(Dados fornecidos):
******************************

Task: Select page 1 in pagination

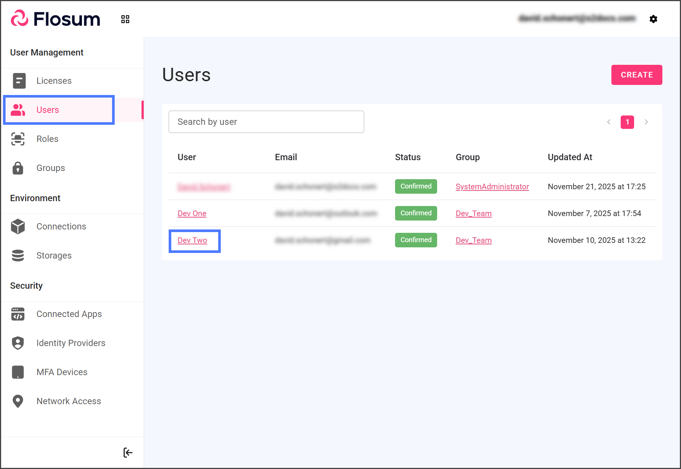Action: coord(627,122)
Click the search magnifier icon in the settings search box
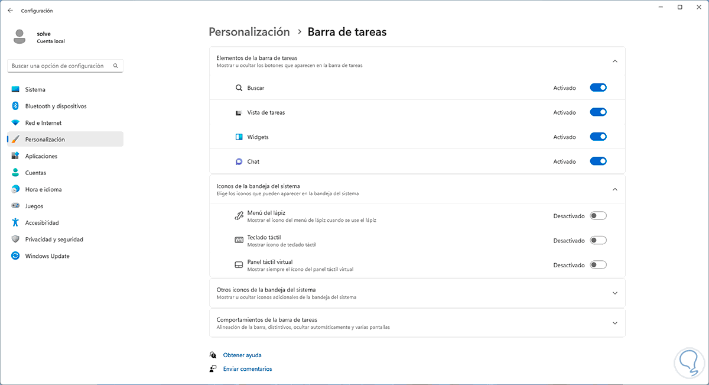This screenshot has width=709, height=385. pyautogui.click(x=116, y=66)
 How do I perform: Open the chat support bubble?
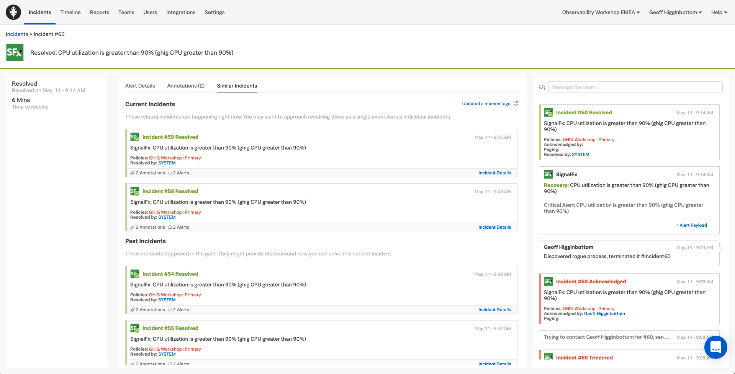[x=715, y=347]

******************************

(Requisitos do exercício): Extraia da listagem acima cada linha em que aparece a palavra "Open".

(Resposta ao exercício):
 How do I perform: Open the chat support bubble?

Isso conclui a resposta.